The Digital Library
Anthony Grafton's article 'Future Reading' which features in this week's New Yorker has created something of a stir. Its basic premise is that the activity of reading has been transformed in the last decade. Coincidentally The Reader magazine was founded ten years ago in 1997, making it probably one of the last literary magazines to have been founded with paper and print as its primary medium:
It’s an old and reassuring story: bookish boy or girl enters the cool, dark library and discovers loneliness and freedom. For the past ten years or so, however, the cities of the book have been anything but quiet. The computer and the Internet have transformed reading more dramatically than any technology since the printing press, and for the past five years Google has been at work on an ambitious project, Google Book Search. Google’s self-described aim is to “build a comprehensive index of all the books in the world,” one that would enable readers to search the list of books it contains and to see full texts of those not covered by copyright.

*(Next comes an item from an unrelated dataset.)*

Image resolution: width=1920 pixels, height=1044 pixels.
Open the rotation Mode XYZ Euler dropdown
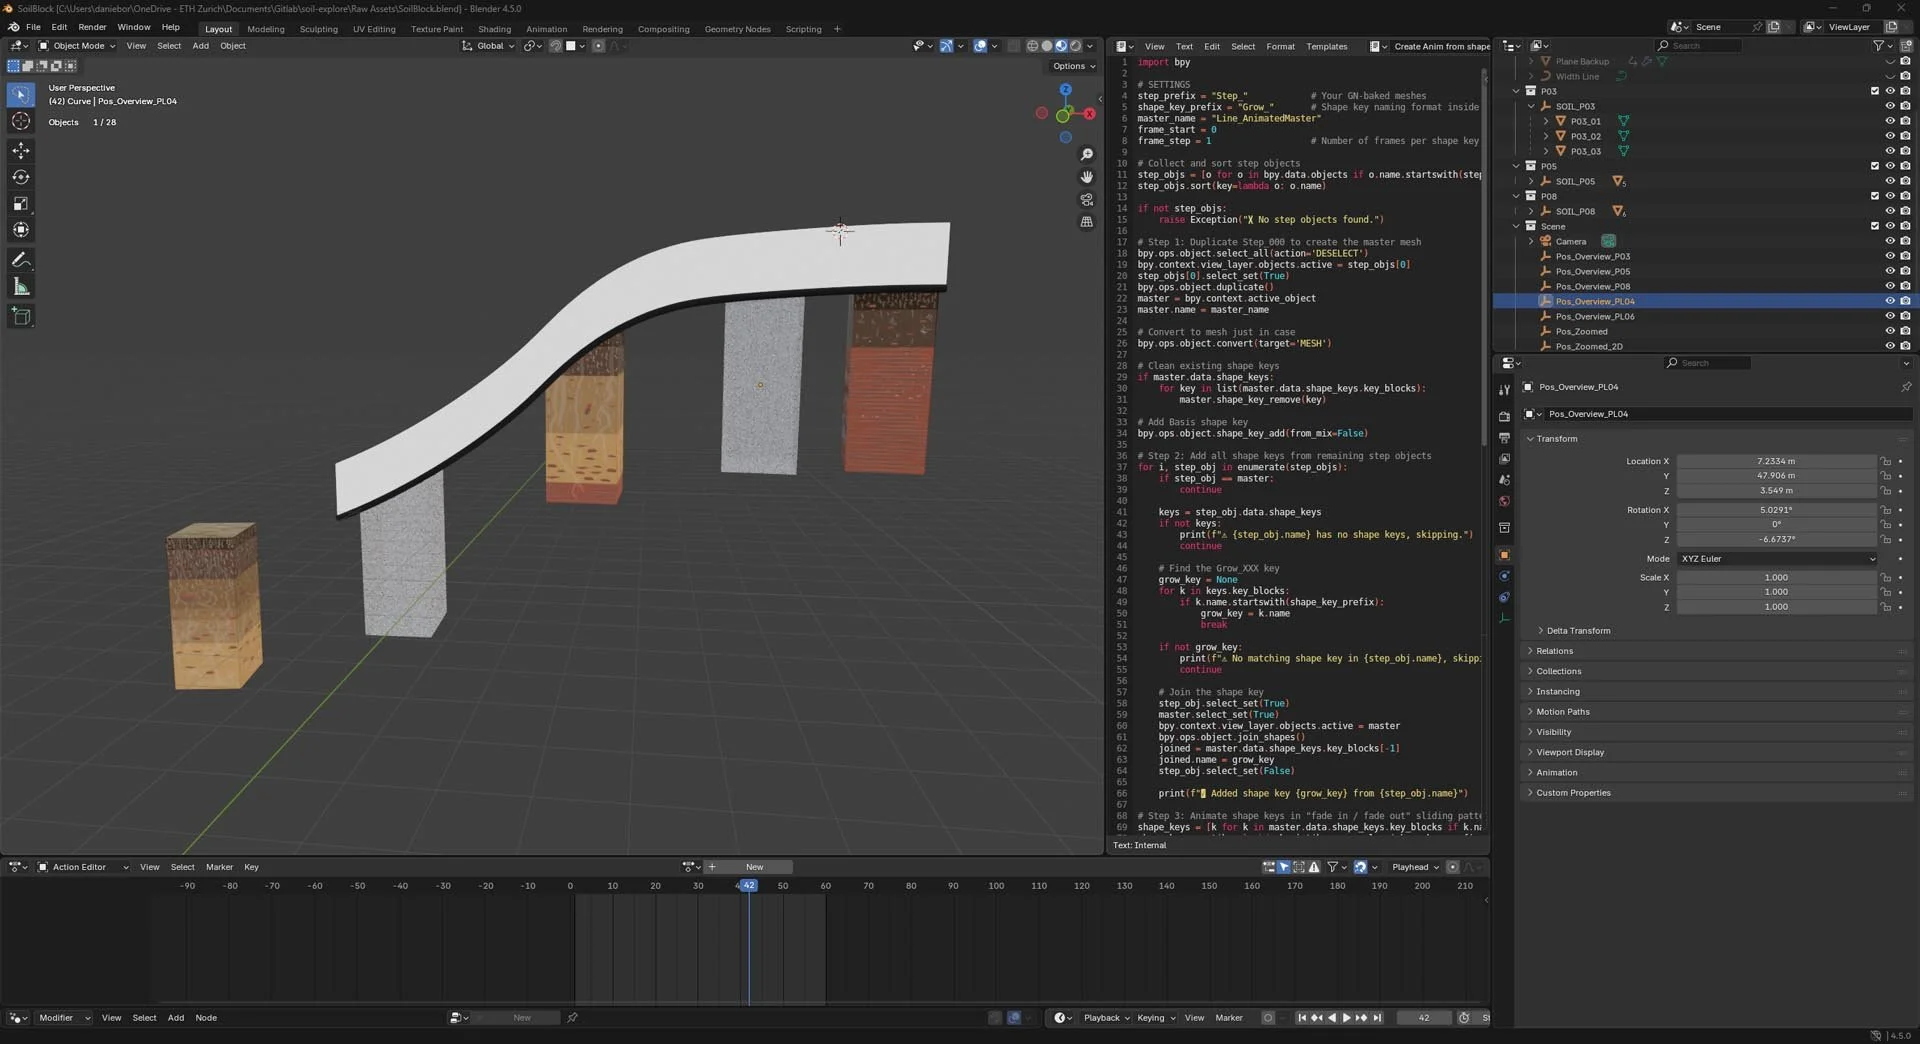click(1777, 559)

Still, despite the pace of the digitization process the experience of screen reading and paper reading are different and it seems to me that the real revolution is not going to be one in which pixels replace print, but a working out what each does best. If I want to search, then Google, Yahoo and the rest have pushed old-fashioned indexes off a cliff; if I want to read in the bath, I'll take a paperback. And that is to say nothing of the feel of old books, the quality of digital copies, or of serendipity, a library's greatest asset.